Aim of the task → Copy nothing from the entries below except the lines from the one containing "Task: Use the geolocation target icon" through the one containing "Task: Open Telegram from the taskbar", and copy those exactly.

[Excerpted data Boundary: Start]

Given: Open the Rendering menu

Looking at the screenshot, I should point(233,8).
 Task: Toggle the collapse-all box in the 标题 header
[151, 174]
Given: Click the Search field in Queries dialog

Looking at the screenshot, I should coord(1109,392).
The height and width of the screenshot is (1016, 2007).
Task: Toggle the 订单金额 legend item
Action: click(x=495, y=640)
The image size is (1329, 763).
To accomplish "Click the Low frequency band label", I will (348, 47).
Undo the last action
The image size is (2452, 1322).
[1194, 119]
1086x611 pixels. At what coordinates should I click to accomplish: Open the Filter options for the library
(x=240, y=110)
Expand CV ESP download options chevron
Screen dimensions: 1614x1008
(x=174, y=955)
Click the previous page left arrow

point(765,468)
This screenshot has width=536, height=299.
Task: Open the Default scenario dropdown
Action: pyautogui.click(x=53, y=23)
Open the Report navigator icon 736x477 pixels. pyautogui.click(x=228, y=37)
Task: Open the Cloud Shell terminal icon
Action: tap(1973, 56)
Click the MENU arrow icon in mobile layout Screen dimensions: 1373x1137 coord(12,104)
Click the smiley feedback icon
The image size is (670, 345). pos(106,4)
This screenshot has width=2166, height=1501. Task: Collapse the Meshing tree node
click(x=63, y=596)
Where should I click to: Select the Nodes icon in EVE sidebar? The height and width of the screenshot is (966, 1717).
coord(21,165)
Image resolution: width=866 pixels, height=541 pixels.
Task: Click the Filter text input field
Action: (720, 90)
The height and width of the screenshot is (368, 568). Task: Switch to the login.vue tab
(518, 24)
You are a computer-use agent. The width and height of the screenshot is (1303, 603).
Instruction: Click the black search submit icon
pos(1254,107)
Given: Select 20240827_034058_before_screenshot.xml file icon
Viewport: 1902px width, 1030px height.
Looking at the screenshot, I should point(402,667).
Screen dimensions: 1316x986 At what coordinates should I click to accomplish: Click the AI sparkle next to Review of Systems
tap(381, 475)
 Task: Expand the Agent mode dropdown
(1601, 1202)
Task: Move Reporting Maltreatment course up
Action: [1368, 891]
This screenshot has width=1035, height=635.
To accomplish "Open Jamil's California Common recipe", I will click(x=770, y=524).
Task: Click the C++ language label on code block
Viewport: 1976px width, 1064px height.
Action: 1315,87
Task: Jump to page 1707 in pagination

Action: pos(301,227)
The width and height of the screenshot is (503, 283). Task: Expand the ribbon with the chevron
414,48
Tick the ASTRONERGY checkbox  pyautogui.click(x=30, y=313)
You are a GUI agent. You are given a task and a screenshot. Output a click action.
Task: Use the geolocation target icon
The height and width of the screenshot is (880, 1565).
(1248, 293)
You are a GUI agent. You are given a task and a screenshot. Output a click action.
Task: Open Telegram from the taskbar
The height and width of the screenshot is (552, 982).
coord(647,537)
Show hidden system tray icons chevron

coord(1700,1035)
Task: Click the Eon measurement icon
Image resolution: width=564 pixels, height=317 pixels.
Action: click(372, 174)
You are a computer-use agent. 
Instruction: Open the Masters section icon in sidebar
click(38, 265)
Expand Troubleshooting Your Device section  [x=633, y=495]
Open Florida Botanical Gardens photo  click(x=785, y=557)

[Excerpted data Boundary: End]

Task answer →
Task: Use the geolocation target icon
The height and width of the screenshot is (880, 1565).
(1248, 293)
You are a GUI agent. You are given a task and a screenshot. Output a click action.
Task: Open Telegram from the taskbar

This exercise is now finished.